» LISTED RECORDS
== Segment start ==
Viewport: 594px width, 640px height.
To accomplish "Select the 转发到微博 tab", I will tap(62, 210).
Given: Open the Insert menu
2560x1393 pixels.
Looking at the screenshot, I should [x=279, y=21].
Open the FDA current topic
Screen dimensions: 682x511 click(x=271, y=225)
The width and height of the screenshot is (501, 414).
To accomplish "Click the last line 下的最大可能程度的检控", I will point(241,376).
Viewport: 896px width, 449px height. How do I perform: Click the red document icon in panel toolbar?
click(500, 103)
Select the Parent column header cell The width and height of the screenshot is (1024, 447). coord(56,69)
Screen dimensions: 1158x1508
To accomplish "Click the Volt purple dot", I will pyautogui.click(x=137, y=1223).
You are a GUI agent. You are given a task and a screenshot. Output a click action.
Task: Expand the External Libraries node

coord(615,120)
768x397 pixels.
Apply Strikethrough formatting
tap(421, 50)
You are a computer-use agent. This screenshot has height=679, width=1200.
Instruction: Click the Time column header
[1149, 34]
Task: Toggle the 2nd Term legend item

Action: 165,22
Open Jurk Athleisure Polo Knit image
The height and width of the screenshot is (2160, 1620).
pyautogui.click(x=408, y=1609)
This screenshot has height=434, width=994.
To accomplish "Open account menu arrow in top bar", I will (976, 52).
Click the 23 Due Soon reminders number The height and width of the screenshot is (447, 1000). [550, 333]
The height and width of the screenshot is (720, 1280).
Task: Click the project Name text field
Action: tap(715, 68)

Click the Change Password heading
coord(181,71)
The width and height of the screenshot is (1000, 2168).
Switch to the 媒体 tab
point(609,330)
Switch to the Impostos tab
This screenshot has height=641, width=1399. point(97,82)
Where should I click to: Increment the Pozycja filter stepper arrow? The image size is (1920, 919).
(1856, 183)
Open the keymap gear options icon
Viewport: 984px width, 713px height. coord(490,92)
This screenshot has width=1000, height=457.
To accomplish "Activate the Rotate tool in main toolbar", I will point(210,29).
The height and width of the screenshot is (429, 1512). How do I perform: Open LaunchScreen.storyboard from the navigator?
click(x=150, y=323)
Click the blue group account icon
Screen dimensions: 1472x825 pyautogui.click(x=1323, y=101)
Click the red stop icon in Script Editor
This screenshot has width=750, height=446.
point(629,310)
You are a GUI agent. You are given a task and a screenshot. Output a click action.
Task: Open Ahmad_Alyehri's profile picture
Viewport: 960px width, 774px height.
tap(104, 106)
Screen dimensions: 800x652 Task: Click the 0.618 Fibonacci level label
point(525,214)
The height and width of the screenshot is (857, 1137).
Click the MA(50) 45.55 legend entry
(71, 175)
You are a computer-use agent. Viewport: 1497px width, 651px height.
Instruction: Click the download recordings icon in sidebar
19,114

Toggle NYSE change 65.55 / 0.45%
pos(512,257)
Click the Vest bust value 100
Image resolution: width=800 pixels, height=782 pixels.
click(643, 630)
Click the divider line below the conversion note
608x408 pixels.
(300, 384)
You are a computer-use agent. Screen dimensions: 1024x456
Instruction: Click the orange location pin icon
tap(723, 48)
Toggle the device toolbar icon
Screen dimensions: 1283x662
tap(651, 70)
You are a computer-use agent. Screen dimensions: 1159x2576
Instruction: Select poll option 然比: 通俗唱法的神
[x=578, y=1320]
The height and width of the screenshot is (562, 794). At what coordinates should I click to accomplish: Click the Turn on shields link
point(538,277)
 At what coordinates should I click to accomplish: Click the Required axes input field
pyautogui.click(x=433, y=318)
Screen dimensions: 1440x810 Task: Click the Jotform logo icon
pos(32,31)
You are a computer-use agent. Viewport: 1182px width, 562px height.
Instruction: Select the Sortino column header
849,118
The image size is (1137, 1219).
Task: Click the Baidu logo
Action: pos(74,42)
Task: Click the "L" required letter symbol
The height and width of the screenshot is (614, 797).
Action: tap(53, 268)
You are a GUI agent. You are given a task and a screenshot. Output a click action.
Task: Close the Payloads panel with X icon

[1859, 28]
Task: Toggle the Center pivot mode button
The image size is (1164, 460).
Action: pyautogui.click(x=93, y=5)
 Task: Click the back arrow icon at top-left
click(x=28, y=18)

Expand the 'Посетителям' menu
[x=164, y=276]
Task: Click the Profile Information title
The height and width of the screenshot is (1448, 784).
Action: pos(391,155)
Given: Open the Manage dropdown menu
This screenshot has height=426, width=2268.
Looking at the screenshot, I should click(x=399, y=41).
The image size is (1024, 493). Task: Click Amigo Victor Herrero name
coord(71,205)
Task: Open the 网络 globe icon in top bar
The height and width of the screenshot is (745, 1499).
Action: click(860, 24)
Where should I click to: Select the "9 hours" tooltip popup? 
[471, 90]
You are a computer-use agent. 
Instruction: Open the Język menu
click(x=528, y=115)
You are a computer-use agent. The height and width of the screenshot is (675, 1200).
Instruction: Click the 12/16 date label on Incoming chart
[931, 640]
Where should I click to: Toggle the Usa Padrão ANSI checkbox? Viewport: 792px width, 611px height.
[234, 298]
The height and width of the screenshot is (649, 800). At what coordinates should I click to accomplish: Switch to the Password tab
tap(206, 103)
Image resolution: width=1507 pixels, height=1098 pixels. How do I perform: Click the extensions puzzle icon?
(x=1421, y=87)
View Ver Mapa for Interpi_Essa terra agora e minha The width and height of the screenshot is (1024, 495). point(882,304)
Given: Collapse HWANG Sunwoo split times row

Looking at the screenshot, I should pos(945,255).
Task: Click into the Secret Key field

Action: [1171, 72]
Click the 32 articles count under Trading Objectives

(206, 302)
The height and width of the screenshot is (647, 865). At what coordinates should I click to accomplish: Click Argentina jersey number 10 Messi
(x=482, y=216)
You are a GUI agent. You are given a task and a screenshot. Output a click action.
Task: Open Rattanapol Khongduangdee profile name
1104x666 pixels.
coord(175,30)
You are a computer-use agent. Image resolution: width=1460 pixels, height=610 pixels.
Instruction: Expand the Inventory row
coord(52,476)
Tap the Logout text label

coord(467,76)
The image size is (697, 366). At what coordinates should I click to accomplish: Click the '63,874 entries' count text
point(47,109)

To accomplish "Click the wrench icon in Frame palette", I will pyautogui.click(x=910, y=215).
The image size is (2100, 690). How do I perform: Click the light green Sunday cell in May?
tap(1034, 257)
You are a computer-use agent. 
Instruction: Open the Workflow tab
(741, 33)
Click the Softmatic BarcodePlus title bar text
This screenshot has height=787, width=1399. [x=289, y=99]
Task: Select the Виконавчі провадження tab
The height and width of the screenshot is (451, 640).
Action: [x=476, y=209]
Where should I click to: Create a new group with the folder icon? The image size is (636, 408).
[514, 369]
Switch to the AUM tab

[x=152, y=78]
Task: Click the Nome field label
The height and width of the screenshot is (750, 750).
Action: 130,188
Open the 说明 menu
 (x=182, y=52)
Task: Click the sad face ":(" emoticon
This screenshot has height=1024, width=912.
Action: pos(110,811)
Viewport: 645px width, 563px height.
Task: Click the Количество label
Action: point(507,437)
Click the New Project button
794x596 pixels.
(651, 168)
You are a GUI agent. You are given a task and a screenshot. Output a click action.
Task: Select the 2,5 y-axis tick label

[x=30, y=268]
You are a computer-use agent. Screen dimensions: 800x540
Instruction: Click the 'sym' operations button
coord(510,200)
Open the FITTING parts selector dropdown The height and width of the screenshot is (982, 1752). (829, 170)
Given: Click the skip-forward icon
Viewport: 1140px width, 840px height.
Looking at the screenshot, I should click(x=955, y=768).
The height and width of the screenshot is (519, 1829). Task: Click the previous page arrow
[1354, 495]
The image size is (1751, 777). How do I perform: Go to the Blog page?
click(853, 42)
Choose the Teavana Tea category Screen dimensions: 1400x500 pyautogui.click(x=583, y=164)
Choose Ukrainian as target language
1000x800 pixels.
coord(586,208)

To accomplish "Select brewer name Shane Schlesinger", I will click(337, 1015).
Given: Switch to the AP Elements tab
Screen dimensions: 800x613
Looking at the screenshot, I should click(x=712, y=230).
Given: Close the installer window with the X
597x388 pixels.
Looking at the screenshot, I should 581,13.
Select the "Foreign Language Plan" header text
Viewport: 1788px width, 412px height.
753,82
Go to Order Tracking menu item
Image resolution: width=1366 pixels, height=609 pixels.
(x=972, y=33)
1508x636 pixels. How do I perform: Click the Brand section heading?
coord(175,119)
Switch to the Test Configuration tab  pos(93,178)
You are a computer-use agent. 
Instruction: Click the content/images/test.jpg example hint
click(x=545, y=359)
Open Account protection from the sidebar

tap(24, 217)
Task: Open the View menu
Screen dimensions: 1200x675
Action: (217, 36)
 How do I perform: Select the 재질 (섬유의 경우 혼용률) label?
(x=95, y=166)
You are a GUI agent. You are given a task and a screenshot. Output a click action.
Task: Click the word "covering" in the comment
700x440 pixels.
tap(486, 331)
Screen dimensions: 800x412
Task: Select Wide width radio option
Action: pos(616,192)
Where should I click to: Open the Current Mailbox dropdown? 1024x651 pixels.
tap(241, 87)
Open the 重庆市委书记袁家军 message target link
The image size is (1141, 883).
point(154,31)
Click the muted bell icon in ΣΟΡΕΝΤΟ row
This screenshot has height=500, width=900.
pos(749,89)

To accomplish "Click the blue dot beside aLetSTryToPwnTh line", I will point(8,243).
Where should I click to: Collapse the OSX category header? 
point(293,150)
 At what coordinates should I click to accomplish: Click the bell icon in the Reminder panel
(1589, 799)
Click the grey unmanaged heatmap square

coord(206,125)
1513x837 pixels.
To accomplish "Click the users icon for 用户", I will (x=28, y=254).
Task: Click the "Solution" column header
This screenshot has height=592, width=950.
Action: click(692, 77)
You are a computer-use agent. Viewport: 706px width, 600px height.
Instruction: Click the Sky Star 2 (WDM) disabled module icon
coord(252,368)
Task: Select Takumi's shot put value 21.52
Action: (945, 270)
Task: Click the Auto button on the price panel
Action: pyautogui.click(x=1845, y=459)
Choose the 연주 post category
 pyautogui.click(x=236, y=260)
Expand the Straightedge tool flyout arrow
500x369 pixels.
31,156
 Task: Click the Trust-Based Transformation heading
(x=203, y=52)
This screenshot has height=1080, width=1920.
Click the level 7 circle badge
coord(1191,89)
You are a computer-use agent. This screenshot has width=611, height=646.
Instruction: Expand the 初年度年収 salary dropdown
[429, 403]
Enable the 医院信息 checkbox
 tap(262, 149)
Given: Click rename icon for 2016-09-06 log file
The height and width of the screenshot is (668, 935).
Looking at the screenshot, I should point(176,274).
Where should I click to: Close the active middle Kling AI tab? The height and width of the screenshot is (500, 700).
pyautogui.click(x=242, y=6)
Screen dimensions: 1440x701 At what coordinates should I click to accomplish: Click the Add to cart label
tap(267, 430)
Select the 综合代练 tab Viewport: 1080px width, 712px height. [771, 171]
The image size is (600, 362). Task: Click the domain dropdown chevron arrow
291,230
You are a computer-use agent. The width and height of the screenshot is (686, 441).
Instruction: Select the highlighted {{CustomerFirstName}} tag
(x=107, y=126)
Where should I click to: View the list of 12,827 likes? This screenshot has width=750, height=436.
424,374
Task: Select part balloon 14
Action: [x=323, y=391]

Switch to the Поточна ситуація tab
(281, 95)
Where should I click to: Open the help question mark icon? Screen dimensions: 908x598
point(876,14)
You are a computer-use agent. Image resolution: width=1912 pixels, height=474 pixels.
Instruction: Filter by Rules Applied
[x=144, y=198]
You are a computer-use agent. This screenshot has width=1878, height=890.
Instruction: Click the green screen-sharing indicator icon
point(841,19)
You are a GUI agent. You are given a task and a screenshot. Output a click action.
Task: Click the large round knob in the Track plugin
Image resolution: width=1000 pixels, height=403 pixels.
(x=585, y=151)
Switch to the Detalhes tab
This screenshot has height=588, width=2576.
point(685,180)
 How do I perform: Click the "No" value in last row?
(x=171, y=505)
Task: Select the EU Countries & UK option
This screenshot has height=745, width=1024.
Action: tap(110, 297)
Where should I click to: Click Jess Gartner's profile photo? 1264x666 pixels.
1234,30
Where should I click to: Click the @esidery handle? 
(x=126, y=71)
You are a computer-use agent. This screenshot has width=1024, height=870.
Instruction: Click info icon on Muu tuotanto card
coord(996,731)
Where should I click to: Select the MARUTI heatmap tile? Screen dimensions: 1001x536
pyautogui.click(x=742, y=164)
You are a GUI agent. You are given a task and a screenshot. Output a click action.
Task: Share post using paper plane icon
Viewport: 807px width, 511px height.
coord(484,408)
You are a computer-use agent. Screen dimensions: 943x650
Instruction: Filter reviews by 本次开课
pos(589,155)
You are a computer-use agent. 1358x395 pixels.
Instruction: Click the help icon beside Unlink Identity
== Segment end ==
» WHAT YOU HAVE TO DO
Could you restate, word for word, the lines above from the one with "Click the MA(50) 45.55 legend entry" to the one with "Click the Vest bust value 100", both included?

» WRITTEN SOLUTION
Click the MA(50) 45.55 legend entry
(71, 175)
You are a computer-use agent. Viewport: 1497px width, 651px height.
Instruction: Click the download recordings icon in sidebar
19,114

Toggle NYSE change 65.55 / 0.45%
pos(512,257)
Click the Vest bust value 100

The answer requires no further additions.